Dataset Schemas

Dataset Schemas

Strict JSON and JSONL architectures for submitting datasets to the Acadify SME network for Supervised Fine-Tuning, RLHF, and DPO grading.

1. SFT (ChatML) Conversational Schema

Supervised Fine-Tuning requires exceptionally high-quality demonstration data. Acadify accepts strictly formatted JSONL payloads adhering to the ChatML / OpenAI message format.

The JSONL Structure

Each line in your submitted .jsonl file must be a self-contained JSON object with a messages array. Each message must contain a role (system, user, or assistant) and content.

{
  "messages": [
    {"role": "system", "content": "You are an expert offensive security engineer."},
    {"role": "user", "content": "Write a bash script to scan for open ports."},
    {"role": "assistant", "content": "Here is a safe wrapper around nmap...\n\n```bash\n#!/bin/bash\nnmap -p- $1\n```"}
  ]
}

SME Verification Constraints

When our experts review SFT data, they grade the assistant responses on a 0-10 rubric covering Factuality, Tone Alignment, and Safety. If a response scores below a 7, our experts will rewrite the content string directly and flag the row as "modified": true.
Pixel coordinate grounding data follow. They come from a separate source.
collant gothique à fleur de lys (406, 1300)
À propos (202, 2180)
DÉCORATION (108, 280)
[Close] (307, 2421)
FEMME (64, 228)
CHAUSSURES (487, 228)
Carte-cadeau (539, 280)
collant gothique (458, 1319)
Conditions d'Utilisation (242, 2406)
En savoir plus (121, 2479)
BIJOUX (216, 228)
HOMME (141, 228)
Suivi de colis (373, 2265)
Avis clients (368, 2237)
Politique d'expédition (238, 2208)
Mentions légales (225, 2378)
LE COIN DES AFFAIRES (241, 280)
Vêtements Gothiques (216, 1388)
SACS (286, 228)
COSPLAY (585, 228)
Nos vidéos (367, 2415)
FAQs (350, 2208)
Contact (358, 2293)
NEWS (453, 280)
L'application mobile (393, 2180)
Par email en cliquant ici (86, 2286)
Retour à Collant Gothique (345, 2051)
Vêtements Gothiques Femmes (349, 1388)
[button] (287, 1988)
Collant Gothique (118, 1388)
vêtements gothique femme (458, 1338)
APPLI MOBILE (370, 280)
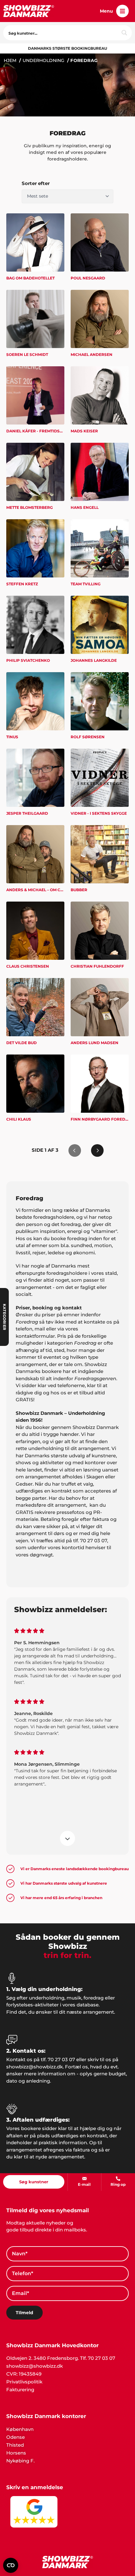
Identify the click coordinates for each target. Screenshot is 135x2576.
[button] (122, 11)
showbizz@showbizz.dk (34, 2366)
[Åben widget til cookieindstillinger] (10, 2565)
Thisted (15, 2445)
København (20, 2429)
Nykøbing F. (20, 2461)
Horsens (16, 2453)
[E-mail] (84, 2178)
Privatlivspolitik (24, 2382)
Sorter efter (36, 183)
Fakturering (20, 2390)
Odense (15, 2437)
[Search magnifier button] (124, 32)
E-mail (84, 2184)
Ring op (118, 2184)
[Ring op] (118, 2178)
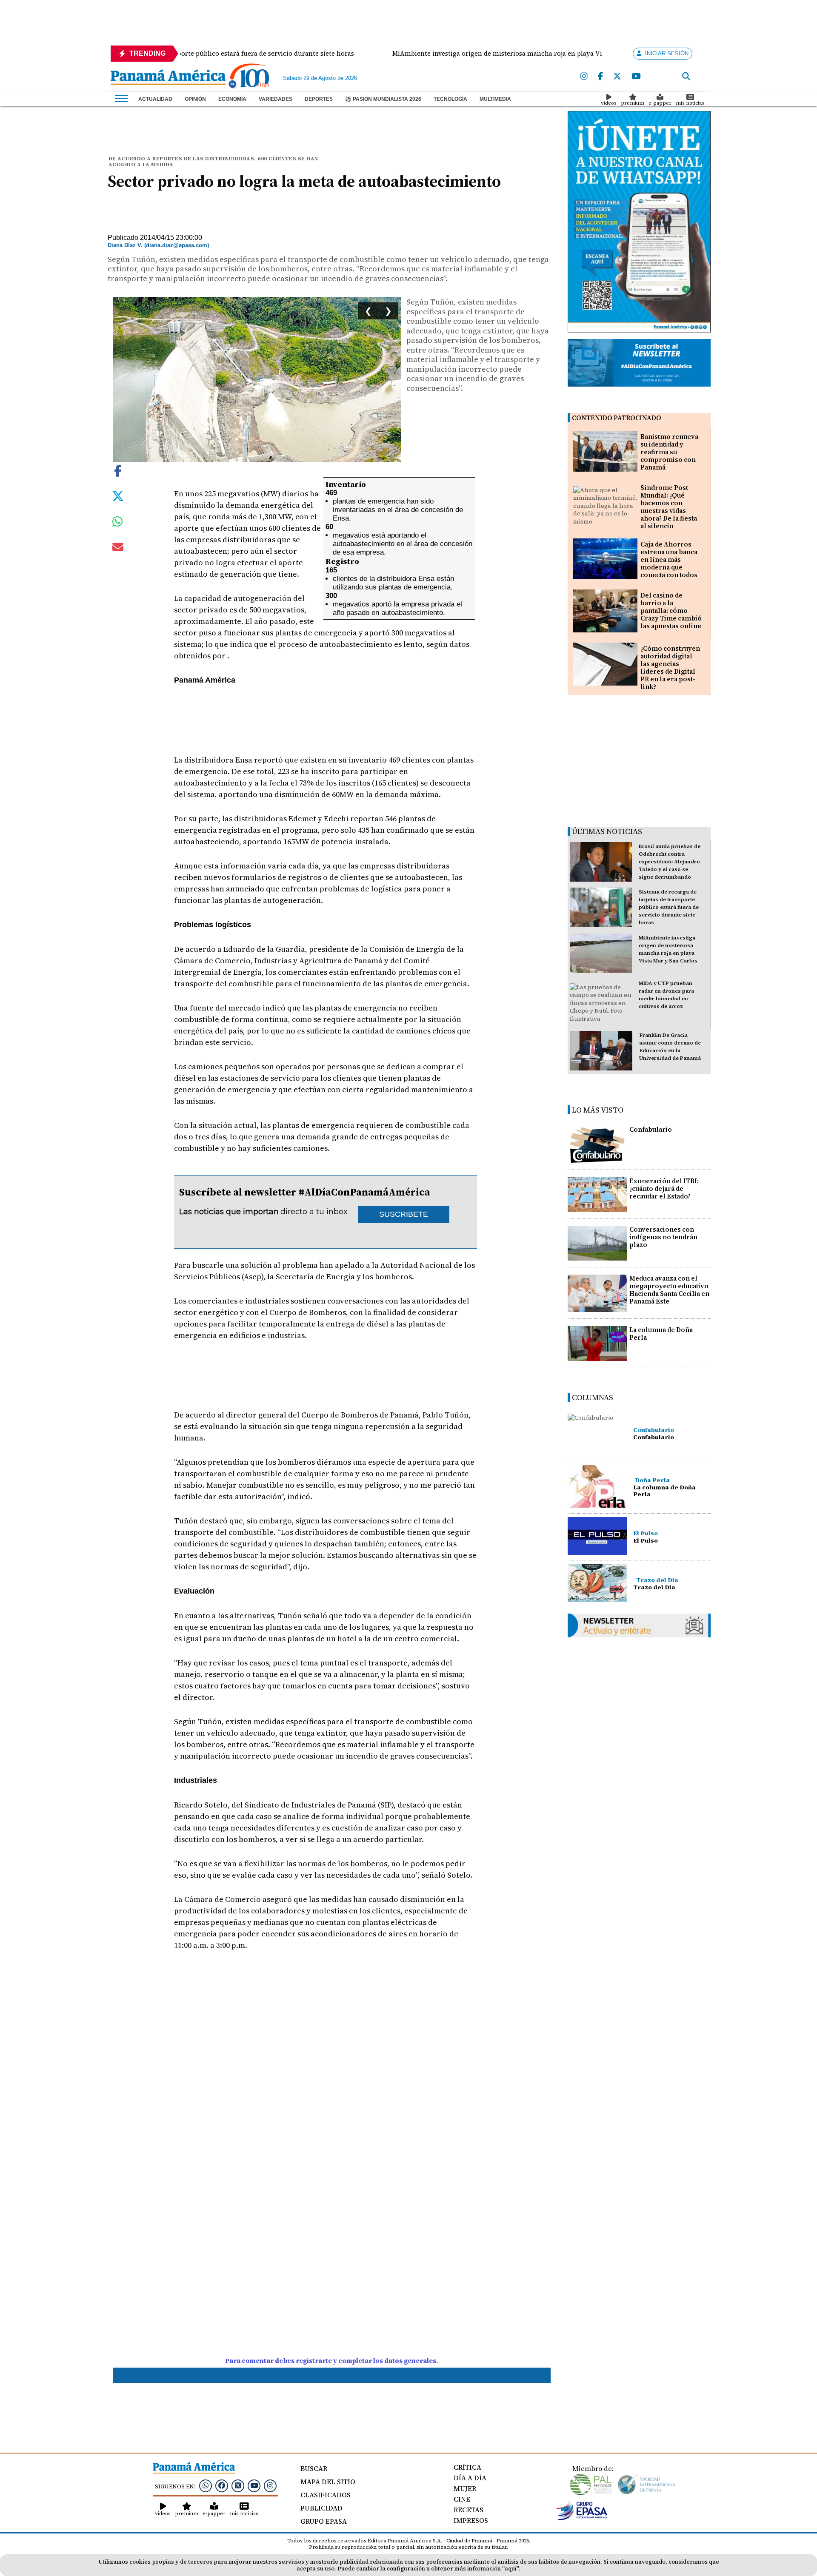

2. RLHF Preference Ranking Schema

Reinforcement Learning from Human Feedback (RLHF) requires training a Reward Model. You must provide a prompt and 2-4 candidate completions. Our SMEs will rank these completions and calculate a reward variance score.

Submission Payload

{
  "id": "prompt_alpha_092",
  "prompt": "Explain quantum entanglement to a 5-year-old.",
  "candidates": [
    {"model_id": "v1-instruct", "text": "It is when two particles share a state vector..."},
    {"model_id": "v2-instruct", "text": "Imagine you have two magic dice..."}
  ],
  "metadata": {
    "domain": "Physics_STEM"
  }
}

Verified Output Payload

After SME processing, Acadify will return the JSONL with an appended rankings array, ordered from best (0) to worst (n).

3. DPO Triplet Schema

Direct Preference Optimization (DPO) bypasses the need for a separate reward model. However, it requires highly strict (Prompt, Chosen, Rejected) triplets. Acadify allows you to upload raw prompt/completion datasets, and our SMEs will classify them directly into DPO triplets.

{
  "prompt": "Write a Python function to sort a list.",
  "chosen": [
    {"role": "assistant", "content": "def sort_list(l):\n    return sorted(l)"}
  ],
  "rejected": [
    {"role": "assistant", "content": "def sort_list(l):\n    l.sort()\n    return l"} # Mutates original
  ],
  "sme_notes": "Rejected completion mutates the input list, violating pure function expectations."
}

4. Multimodal JSON Schema (Vision Models)

Evaluating Vision-Language Models (VLMs) requires passing both text instructions and image tensors. Acadify expects images to be passed as base64 encoded strings within the content array.

{
  "messages": [
    {
      "role": "user",
      "content": [
        {"type": "text", "text": "What architectural style is this building?"},
        {
          "type": "image_url",
          "image_url": {
            "url": "data:image/jpeg;base64,/9j/4AAQSkZJRgABAQ..."
          }
        }
      ]
    },
    {
      "role": "assistant",
      "content": "This is an example of Brutalist architecture, characterized by exposed concrete."
    }
  ]
}

Bounding Box Validations

If your model is performing object detection, our SMEs can verify bounding box coordinates. You must pass the coordinates as an array of normalized floats [ymin, xmin, ymax, xmax] in the model's text response.